Transdniestrie: l'Ukraine met en garde contre toute «interférence extérieure destructrice»
La diplomatie ukrainienne a mis en garde mercredi contre toute "interférence extérieure destructrice" en Transdniestrie, région séparatiste prorusse de Moldavie voisine de l'Ukraine qui vient de demander la "protection" de Moscou.
Le ministère ukrainien des Affaires étrangères a appelé dans un communiqué "à une résolution pacifique des questions économiques, sociales et humanitaires entre (la Moldavie) et (la Transdniestrie), sans aucune ingérence extérieure destructrice", allusion à peine voilée à la Russie.
"Nous faisons et continuerons à faire tout notre possible pour (...) empêcher toute tentative de la Russie de déstabiliser la Moldavie ou d'autres pays de notre région", a ajouté le ministère, qui a dit "suivre de près les derniers développements".
La diplomatie ukrainienne a également appelé "au retrait rapide des troupes russes" de la Transdniestrie.
Plus tôt dans la journée, le président ukrainien Volodymyr Zelensky, en Albanie pour un sommet de dirigeants d'Etats d'Europe du Sud-Est, a indiqué avoir rencontré son homologue moldave Maia Sandu, avec laquelle il a discuté "des récents développements dans la région moldave de Transdniestrie, des efforts de la Russie pour déstabiliser la région et de moyens efficaces pour contrer l'influence néfaste de l'Etat agresseur".
Accusations de «génocide»
Etroite bande de terre située entre la Moldavie et l'Ukraine, la Transdniestrie a fait sécession après une courte guerre en 1992 contre l'armée moldave. La Russie y maintient toujours 1.500 militaires censés notamment assurer une mission de maintien de la paix, selon les chiffres officiels.

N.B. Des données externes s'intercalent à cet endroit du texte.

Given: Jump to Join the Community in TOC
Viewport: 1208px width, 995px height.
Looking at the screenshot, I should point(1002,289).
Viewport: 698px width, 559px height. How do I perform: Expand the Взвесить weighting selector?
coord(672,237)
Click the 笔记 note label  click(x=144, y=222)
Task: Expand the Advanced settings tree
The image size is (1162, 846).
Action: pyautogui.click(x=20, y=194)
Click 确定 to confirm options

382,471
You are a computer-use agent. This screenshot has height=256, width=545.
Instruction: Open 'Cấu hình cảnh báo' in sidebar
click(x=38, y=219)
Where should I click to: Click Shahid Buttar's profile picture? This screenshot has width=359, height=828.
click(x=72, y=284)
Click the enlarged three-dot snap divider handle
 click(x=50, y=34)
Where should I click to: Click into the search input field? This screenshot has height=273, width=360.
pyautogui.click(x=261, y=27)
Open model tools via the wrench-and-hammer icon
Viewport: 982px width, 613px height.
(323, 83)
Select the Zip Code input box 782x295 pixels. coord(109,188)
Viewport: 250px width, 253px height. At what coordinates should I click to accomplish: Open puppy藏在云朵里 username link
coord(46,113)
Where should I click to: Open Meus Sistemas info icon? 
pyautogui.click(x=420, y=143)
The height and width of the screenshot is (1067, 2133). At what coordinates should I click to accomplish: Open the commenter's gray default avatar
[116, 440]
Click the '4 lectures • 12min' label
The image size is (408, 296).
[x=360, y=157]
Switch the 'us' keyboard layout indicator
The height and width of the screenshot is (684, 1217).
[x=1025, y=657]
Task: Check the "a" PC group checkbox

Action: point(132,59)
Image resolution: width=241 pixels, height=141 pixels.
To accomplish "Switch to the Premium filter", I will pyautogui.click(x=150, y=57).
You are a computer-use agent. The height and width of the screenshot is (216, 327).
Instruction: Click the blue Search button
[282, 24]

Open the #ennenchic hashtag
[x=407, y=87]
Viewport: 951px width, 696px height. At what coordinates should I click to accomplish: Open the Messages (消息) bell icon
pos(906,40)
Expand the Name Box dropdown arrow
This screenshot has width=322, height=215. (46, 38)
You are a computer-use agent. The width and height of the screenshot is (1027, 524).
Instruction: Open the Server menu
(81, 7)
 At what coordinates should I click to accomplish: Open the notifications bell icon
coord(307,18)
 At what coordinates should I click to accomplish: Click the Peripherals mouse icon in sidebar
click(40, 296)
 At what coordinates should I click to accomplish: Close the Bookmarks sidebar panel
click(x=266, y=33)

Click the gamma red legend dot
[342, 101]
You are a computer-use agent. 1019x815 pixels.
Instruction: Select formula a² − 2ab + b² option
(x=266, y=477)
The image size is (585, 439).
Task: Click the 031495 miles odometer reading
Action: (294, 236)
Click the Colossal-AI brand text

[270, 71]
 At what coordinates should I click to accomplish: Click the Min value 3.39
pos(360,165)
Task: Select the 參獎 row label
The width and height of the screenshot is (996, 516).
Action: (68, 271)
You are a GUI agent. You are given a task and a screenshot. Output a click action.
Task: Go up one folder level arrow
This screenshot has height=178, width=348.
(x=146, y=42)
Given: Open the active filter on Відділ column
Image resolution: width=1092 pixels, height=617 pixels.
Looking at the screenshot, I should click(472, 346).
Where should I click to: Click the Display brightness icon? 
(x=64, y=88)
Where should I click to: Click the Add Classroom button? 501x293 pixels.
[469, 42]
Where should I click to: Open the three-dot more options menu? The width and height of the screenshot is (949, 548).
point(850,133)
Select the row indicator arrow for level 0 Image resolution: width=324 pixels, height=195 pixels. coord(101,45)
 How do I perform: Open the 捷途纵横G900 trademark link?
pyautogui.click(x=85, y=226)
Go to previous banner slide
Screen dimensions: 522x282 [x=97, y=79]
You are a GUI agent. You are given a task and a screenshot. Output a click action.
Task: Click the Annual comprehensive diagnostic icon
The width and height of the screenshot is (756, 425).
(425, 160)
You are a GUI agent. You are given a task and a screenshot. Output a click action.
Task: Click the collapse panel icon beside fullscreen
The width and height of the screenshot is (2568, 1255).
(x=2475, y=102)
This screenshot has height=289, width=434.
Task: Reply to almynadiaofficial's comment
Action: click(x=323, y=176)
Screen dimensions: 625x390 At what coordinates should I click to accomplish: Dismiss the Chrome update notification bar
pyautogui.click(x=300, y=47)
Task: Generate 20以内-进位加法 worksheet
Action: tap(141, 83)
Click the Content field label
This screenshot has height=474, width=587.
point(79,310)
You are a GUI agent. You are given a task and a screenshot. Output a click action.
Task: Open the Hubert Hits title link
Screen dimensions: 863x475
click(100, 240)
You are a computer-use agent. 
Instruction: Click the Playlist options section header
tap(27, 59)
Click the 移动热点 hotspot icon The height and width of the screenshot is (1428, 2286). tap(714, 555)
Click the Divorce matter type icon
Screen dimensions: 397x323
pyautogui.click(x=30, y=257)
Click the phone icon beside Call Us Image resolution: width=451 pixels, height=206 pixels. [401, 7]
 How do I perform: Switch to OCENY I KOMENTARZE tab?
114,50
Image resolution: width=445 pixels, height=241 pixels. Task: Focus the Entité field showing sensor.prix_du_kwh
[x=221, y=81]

Mais depuis l'assaut russe de février 2022 contre Kiev, des conjectures ressurgissent régulièrement quant à une éventuelle attaque russe à partir de la Transdniestrie en direction de la grande ville portuaire ukrainienne d'Odessa, sur la mer Noire.
Les autorités séparatistes ont assuré que le congrès de mercredi était une réaction à la récente introduction de droits de douane par Chisinau sur les importations en provenance de Transdniestrie.
Dans son discours, le président séparatiste Vadim Krasnosselski, cité par les médias locaux, a assuré que ce territoire subissait "une politique de génocide", via des pressions économiques, "physiques", juridiques et linguistiques.
La crainte d'une escalade
C'est la première fois qu'un tel congrès avait lieu depuis 2006, quand les députés séparatistes avaient décidé d'organiser un référendum sur une intégration de la Transdniestrie à la Russie.
Au cours de ce scrutin, dont le résultat n'a pas été reconnu internationalement, la population locale avait voté à 97,1% pour son rattachement à ce pays.
Depuis le début de l'assaut russe en Ukraine il y a deux ans, les craintes d'un élargissement du conflit à la Transdniestrie ont rejailli à plusieurs reprises.
L'an passé, les autorités de cet État autoproclamé avaient notamment accusé Kiev de vouloir l'attaquer après avoir affirmé avoir déjoué en mars un attentat ayant visé ses dirigeants.
Le ministère russe de la Défense a assuré la semaine dernière, sans présenter de preuves, que l'Ukraine préparait une "provocation armée" contre la Transdniestrie.
Comptant officiellement 465 000 habitants majoritairement russophones, ce territoire qui longe le Dniestr n'est pas reconnu en tant qu'Etat par la communauté internationale, y compris par Moscou.
Chisinau et l'Union européenne reprochent régulièrement à la Russie de chercher à déstabiliser la Moldavie, anciennement dans sa zone d'influence mais dont les autorités sont désormais résolument tournées vers l'Europe.